Not to say that WikiLeaks is an enterprise to be swiftly and definitively judged, or that Assange should be easily dismissed. The film is accurate to suggest the murky ambivalence with which many react to its subject, an ambivalence so murky, in fact, that Condon can’t really probe deep enough to deliver a compelling narrative. Josh Singer’s screenplay is constantly hedging between scathing and commendatory, and as a result the film never reaches an engaging momentum in one direction or the other. Similarly, because it insists on depicting Assange, played very well by Benedict Cumberbatch, as both charming and paranoid, controlled yet unhinged, he remains a question mark in the least intriguing way. From one scene to the next, the guy’s mood and manner shifts from one cryptic state to the next, so we’re never allowed to be drawn into his web in a way we should if we’re going to connect with this story.

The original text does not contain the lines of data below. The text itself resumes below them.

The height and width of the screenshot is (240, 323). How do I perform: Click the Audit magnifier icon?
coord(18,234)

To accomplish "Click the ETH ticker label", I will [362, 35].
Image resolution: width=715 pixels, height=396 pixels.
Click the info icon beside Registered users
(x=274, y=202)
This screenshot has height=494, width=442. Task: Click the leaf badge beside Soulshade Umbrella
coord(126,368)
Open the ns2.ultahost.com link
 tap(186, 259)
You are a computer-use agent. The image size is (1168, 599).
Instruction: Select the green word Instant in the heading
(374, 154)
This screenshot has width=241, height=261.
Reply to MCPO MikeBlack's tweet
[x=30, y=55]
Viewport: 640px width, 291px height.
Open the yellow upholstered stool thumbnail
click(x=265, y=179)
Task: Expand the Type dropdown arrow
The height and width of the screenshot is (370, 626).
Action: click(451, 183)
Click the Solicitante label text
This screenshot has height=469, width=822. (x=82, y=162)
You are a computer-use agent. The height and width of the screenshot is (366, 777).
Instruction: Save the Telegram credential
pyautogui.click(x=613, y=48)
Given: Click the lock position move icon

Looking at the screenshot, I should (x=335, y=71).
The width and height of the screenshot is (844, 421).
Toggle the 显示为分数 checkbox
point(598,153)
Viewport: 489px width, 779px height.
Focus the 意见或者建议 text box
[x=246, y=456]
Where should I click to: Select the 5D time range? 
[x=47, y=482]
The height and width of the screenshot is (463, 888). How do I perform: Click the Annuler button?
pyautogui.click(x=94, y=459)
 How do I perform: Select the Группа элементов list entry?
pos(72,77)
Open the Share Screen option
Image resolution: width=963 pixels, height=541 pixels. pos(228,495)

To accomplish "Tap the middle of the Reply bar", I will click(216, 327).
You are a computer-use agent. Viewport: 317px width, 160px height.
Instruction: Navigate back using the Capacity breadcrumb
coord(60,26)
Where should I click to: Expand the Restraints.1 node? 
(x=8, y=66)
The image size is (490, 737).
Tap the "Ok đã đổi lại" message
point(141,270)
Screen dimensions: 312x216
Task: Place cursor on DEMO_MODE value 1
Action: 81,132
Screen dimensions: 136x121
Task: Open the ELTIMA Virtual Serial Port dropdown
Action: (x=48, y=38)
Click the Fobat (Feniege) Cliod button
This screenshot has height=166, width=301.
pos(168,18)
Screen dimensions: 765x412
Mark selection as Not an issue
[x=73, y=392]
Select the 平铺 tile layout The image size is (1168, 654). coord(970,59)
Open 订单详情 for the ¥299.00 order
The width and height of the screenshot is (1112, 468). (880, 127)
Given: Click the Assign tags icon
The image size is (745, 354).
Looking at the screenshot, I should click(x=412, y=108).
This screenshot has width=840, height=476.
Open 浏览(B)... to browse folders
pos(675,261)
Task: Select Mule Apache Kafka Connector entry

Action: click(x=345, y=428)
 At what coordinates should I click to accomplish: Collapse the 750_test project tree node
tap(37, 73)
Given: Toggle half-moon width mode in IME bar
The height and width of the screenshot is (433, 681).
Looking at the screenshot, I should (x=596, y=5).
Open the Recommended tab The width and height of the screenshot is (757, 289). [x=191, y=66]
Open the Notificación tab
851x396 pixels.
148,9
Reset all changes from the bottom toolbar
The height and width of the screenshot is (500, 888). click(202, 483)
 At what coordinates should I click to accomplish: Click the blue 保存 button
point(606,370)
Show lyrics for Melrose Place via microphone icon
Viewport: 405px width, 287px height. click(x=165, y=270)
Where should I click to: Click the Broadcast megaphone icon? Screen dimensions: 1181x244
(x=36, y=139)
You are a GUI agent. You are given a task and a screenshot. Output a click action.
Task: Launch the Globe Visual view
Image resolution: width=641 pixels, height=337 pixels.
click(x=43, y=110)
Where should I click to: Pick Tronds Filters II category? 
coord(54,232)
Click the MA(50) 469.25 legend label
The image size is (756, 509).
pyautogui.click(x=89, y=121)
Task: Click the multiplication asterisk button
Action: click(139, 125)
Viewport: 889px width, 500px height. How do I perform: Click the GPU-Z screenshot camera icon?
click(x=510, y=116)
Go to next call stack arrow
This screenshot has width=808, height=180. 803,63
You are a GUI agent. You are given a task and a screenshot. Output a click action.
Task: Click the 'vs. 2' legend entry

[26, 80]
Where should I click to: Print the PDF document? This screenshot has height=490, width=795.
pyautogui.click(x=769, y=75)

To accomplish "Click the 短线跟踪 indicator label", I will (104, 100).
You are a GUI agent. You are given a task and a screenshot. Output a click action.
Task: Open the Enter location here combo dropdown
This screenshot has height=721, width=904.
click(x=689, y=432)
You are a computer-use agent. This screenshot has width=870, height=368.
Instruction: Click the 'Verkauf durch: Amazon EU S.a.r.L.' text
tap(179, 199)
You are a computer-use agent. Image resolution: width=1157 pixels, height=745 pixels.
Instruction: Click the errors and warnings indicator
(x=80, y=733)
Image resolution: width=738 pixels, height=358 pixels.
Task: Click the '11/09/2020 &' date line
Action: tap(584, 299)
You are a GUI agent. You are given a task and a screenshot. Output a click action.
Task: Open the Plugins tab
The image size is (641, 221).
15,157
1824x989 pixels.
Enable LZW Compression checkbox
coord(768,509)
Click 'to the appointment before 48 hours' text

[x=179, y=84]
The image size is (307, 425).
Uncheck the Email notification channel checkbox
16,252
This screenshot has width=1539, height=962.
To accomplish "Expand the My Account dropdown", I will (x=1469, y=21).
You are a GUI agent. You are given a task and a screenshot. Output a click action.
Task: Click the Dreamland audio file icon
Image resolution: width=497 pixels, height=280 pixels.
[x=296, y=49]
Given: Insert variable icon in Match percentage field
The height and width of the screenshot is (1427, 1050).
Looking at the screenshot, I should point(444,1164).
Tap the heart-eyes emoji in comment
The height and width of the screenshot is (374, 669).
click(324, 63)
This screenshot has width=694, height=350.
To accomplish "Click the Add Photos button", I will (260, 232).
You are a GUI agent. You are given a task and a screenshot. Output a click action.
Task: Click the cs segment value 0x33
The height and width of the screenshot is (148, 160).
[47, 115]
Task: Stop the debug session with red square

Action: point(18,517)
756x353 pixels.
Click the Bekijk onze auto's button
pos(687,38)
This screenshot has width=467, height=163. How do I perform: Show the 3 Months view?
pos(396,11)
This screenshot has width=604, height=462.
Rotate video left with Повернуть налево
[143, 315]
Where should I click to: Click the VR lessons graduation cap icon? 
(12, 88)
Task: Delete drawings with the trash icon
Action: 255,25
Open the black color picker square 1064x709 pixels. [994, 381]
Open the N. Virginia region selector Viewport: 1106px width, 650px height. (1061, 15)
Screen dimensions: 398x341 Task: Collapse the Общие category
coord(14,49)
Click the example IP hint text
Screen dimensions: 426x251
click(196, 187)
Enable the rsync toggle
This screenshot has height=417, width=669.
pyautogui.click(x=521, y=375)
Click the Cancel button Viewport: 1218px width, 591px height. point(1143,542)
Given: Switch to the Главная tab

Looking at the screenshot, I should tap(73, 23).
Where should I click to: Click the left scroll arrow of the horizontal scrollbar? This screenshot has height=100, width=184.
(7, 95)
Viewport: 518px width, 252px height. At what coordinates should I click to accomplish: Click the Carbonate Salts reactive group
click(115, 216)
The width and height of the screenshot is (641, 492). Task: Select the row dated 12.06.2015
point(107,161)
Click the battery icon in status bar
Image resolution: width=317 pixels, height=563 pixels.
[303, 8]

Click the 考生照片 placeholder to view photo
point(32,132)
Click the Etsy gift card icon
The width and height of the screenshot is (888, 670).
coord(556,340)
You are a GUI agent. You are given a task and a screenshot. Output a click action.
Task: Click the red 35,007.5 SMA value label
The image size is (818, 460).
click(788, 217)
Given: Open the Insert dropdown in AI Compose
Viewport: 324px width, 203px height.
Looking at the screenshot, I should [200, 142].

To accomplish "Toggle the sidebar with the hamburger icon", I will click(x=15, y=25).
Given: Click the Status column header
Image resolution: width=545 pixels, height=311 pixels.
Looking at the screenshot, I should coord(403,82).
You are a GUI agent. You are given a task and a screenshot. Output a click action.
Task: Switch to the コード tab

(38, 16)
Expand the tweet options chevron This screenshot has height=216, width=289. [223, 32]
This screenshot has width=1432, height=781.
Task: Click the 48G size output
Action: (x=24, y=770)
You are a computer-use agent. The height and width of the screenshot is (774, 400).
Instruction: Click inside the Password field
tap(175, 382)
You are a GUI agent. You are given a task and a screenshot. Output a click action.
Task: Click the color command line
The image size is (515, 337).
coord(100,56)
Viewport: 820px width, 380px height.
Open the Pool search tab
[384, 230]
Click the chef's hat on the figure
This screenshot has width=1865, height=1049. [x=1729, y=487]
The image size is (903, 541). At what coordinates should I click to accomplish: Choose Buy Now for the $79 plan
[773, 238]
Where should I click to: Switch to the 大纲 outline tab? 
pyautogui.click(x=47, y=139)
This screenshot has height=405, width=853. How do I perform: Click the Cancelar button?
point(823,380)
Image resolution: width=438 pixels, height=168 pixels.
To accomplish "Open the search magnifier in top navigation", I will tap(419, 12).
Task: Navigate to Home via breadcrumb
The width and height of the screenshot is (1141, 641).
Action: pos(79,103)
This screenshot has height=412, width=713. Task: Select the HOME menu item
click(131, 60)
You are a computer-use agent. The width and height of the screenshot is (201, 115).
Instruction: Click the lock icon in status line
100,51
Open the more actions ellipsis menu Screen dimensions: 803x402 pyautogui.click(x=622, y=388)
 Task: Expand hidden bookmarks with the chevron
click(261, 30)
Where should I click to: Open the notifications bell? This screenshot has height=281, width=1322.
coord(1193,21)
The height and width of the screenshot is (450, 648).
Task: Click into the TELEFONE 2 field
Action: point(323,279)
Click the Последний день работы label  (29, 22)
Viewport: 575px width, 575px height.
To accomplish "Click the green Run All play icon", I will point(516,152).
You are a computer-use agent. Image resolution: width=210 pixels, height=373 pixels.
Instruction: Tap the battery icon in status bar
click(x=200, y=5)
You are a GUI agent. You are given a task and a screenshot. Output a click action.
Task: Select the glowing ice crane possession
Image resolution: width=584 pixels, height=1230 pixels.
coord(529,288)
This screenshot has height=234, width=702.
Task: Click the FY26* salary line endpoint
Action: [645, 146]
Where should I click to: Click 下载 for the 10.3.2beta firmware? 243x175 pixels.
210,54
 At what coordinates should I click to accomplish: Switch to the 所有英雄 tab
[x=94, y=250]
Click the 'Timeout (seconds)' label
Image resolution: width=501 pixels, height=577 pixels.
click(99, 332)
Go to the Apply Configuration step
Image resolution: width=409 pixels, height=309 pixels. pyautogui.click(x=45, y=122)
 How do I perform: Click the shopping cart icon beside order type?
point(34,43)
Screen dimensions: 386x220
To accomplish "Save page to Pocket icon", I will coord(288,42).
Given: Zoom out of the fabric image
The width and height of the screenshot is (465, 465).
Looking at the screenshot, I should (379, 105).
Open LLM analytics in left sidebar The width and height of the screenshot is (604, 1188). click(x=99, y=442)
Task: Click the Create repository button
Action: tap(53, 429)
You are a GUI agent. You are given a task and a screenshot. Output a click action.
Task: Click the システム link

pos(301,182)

We’re certainly intended to, though, much as Daniel Berg (Daniel Bruhl) does when he first encounters Assange, at some computer hacker convention that is styled as a rave, though all of the “partiers” are fussbudgets. Berg, who works a humdrum job but yearns to be a rebel, is attracted to Assange’s lofty goals and lofty language. He speechifies even in everyday conversation, speaking of revealing important news to the public, holding the rich and powerful accountable, and protecting those brave souls who are willing to blow the proverbial whistle. The two form a partnership based on those trailblazing values, and the WikiLeaks “organization” (we quickly learn that Julian and Daniel are the sole members, at least at the start) jumps from one controversial situation to the next, releasing classified information and exposing corruption in corporations, regimes, countries.

These early successes are conveyed in fairly episodic fashion, in a series of sequences too lengthy and not rhythmic enough to be considered a “montage,” but not developed enough to adequately convey the passage of time in a substantive way. The film scales Assange’s house of cards fairly quickly, jumping from the bottom floor to the top and back down again, without much textual support. Certainly the intent is to maintain some of the WikiLeaks mystique, but the effect is less mystifying than just plain boring.

Cumberbatch is fabulous, though; the versatility he’s displayed in his recent string of high-profile roles is staggering, and never more apparent than it is here. And it’s nice to see Condon back in the saddle of a serious, ambitious film. Unfortunately, though, The Fifth Estate is neither as incendiary nor as revelatory as WikiLeaks itself.